= TASK DETAILS =
Set down, word for word, everything in the Wanlockhead folklore text from "The Cannibal Sheep" down to "of the Dam.".

Local Folklore

Wanlockhead - Tales, Myths or Facts?

The Cannibal Sheep of Wanlockhead 

In the 19th Century, a small dam on Stake Moss, known as the Mossy Burn Dam, was used to supply the Village with its water.

One summer, villagers were worried about the quality of the water because of the unusual taste, colour and smell.

A decision to drain the Dam was agreed upon to try and find the cause.

Nobody was prepared for what they would find at the bottom of the Dam.

The floor, littered with bones, mostly from lambs and sheep, shocked the villagers, although animals had been disappearing.

As the last of the water drained, the villagers got a big surprise to find a huge, ugly-looking sheep-like creature that was still alive, had gills on both sides of its neck and had evolved to underwater living.

Nobody had heard of or seen anything like it, and it was cautiously captured and tied up. It was agreed, by the majority, to send the creature to the University of Edinburgh to find out if they could help and identify the animal.

The journey by horse and cart to Edinburgh took several days, and sadly the strange beast died on the long journey.

When the scientists received the strange-looking beast, filled with curiosity, they had it dissected, studied and then stored away in a preservative.

The results and what became of it have not been recorded, and although enquiries have been made, nobody has been able to find the preserved remains.

Somewhere in the deep and dark recesses of the University is what remains of that extraordinary beast.

Jack (Skinny) Hall

Jack Hall, known as 'Skinny' to his friends, came to Wanlockhead to work in the mines in the late 1700s. Jack worked in many of the area's mines and was ultimately employed in the Meadowfoot Smelter for five years.

One day in a freak accident, a brick fell from one of the buildings hitting him on the head, which, sadly, was fatal and killed him.

Jack was buried with his favourite work boots and cap.

A year later, on the anniversary of his death, workers turning up for their shift at the Smelter noticed a pair of boots and a cap sitting at the entrance door. All the workers agreed and acknowledged that they were Jack's boots and cap.

All of them knew that Jack was buried with these, his favourite boots and cap, it was impossible they could appear at the work site, but they did.

For the following five years, on the anniversary of his death, his boots and cap appeared at the same place at the Smelter.

To this day, nobody knows how Jack's work boots and cap appeared at his last workplace.


There are many stories of giants roaming the country, some seeming gentle and some not, all given their different names. Lowther Hills was no exception, and it was said that Lother the Giant helped the Picts and their way of life and customs.

= DATA RECORDS =
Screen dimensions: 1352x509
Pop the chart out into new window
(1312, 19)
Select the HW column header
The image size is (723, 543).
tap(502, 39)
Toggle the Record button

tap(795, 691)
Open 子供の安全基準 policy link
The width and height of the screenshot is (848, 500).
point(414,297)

= RESULT OF THE TASK =
The Cannibal Sheep of Wanlockhead 

In the 19th Century, a small dam on Stake Moss, known as the Mossy Burn Dam, was used to supply the Village with its water.

One summer, villagers were worried about the quality of the water because of the unusual taste, colour and smell.

A decision to drain the Dam was agreed upon to try and find the cause.

Nobody was prepared for what they would find at the bottom of the Dam.